(Record excerpts)

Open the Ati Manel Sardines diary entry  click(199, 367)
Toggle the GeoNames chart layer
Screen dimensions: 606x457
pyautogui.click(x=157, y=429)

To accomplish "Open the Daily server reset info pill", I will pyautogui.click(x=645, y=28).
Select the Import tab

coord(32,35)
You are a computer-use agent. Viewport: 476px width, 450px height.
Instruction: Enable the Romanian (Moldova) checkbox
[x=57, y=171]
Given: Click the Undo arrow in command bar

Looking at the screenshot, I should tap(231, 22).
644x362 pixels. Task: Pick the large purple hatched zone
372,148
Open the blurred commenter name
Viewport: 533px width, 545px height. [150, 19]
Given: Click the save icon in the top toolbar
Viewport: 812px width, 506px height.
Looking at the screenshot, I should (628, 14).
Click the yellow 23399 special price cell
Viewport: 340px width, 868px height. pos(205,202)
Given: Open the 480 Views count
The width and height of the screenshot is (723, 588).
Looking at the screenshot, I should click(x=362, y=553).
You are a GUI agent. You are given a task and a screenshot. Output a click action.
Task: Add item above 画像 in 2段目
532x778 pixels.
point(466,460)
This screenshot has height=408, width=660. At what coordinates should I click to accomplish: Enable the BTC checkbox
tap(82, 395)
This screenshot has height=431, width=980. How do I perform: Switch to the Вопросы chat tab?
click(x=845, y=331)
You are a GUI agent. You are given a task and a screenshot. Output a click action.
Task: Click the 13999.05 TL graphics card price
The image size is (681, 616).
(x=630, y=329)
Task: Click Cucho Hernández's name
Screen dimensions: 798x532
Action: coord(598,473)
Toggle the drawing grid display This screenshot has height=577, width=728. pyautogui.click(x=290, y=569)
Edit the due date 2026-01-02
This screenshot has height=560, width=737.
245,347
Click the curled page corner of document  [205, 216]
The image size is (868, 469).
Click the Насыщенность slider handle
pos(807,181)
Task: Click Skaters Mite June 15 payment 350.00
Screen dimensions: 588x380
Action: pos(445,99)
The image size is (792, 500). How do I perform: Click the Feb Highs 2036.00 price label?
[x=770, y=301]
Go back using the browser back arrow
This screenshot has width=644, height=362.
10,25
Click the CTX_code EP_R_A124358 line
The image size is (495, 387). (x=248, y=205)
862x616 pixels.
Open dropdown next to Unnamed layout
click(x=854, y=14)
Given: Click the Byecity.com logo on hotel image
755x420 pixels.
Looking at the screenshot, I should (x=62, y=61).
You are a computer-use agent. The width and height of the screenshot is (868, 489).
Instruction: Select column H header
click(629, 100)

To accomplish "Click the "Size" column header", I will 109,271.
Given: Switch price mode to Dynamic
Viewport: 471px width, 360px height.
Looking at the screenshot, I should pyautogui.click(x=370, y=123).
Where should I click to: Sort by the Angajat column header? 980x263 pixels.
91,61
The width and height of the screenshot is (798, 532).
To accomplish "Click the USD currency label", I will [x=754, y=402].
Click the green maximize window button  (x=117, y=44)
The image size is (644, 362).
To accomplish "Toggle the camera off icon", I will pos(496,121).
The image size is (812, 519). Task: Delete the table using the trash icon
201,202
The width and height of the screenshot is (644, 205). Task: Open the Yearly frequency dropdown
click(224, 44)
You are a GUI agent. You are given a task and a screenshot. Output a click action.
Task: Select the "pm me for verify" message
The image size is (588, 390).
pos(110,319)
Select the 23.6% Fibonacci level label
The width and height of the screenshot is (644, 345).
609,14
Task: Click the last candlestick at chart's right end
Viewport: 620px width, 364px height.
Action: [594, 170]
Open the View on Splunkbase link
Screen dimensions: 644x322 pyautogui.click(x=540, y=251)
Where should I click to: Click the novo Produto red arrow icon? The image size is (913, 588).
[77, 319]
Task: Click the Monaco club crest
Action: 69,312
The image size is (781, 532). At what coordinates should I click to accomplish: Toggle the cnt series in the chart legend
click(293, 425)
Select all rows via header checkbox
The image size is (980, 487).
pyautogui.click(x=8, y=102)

(End Record excerpts)

- _What to produce_
Where a line in the listing above includes the string "computer", copy that line.

- _Solved exercise_
You are a computer-use agent. Viewport: 476px width, 450px height.
You are a computer-use agent. The width and height of the screenshot is (868, 489).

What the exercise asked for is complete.